El castillo de Chinchón era un palacio

El Castillo de los Condes de Chinchón no se puede visitar por dentro pero, lo mejor está fuera: sus impresionantes vistas. De estilo renacentista, fue abandonado en el siglo XVIII tras ser residencia de los condes de Chinchón durante 200 años. Su último uso fue como fábrica de licores.

 

¿Sabias que en realidad es un palacio?

Sorprendentemente, aunque se le denomine castillo es en realidad un palacio renacentista. Su estructura guarda rasgos en común con un castillo: sus torreones, sus adarves simulados y su zócalo con puente levadizo y foso parcial.
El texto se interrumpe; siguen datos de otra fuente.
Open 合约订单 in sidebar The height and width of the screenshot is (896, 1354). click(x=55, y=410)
Sin embargo, la ausencia de verdaderos recursos defensivos como huecos para el disparo y fosos completos, junto a su construcción posterior a la “época de los castillos”, lo sitúa en la categoría de palacio señorial con guiños a la arquitectura militar.
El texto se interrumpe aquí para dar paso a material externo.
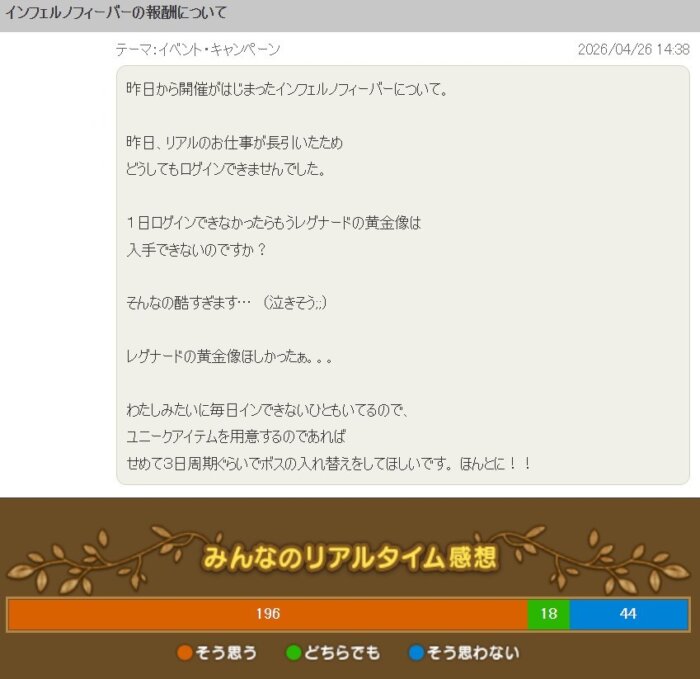Click the post's first line about インフェルノフィーバー
The width and height of the screenshot is (700, 679).
point(288,89)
Construido a finales del siglo XV, con piedra de Colmenar de Oreja recuerda las fortificaciones contemporáneas de inspiración italiana: la portada almohadillada parece importada de la Toscana. La mayor altura de las torres cilíndricas de este cuerpo es indicativa de que originalmente debió tener dos pisos y elevarse sobre el conjunto.
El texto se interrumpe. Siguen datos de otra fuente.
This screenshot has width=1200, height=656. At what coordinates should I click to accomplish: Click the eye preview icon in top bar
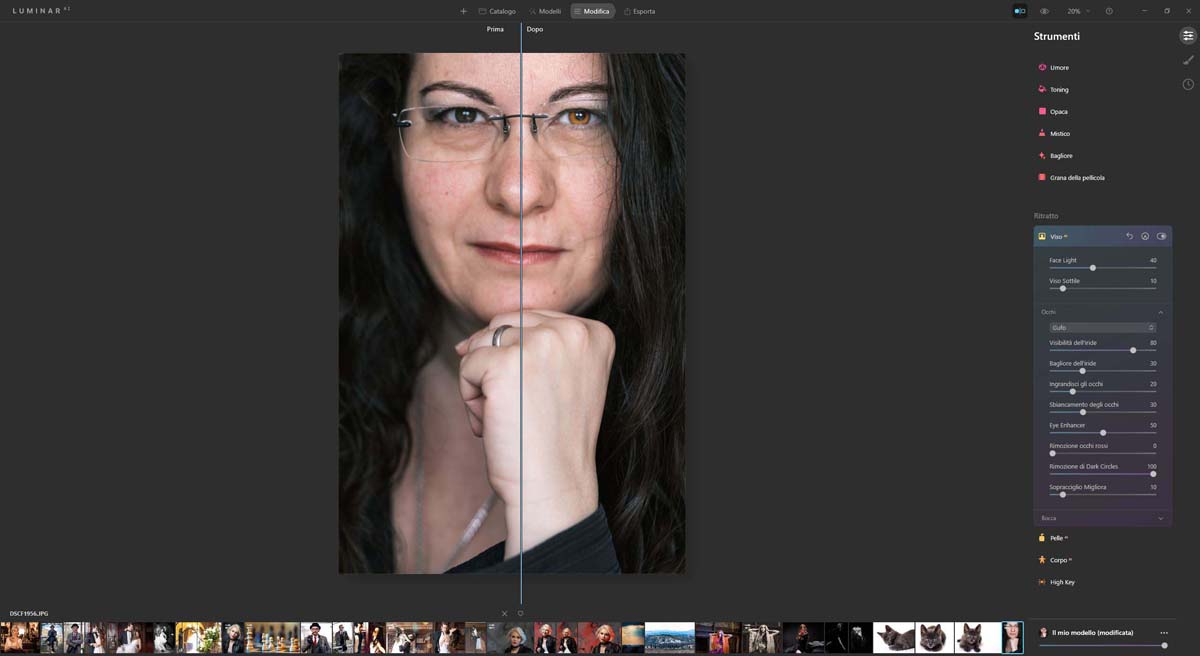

El interior del castillo está muy deformado debido a las grandes modificaciones que sufrió hace unas décadas para instalar una fábrica de licores. Se conservan el esbozo del patio original, el aljibe abovedado bajo el patio y una parte de una galería subterránea que recorría el interior del talud inferior. También se conservan las caballerizas, bajo la plaza que precede al castillo.

Se vio envuelto en las revueltas comuneras de 1521, lo que hizo que tuviera que ser remodelado. Más que una remodelación lo que se hizo fue una nueva construcción pues no queda nada del edificio al que sustituyó.

Fue Diego Fernández de Cabrera y Bobadilla, Marqués de Moya, III Conde de Chinchón y señor de Odón quien decidió reconstruir la fortaleza como forma de ostentación y poder. Su espectacular blasón corona aún hoy la entrada al castillo de Chinchón.

Sirvió de acuartelamiento durante la Guerra de Sucesión (1708) y la Guerra de Independencia. Dejó de usarse en el siglo XVIII. Existen documentos de esa época que muestras que sus piedras estaban siendo robadas para construir tapias y pavimentar caminos, lo cual podría explicar la total desaparición del piso superior.

El castillo es hoy de propiedad privada y está cerrado al público por no reunir las condiciones de seguridad necesarias para su visita. No obstante, lo más interesante está fuera:  contemplar su exterior y disfrutar de las fantásticas vistas que se divisan desde el altozano sobre el casco urbano de Chinchón, sin duda uno de los más bellos de la Comunidad de Madrid.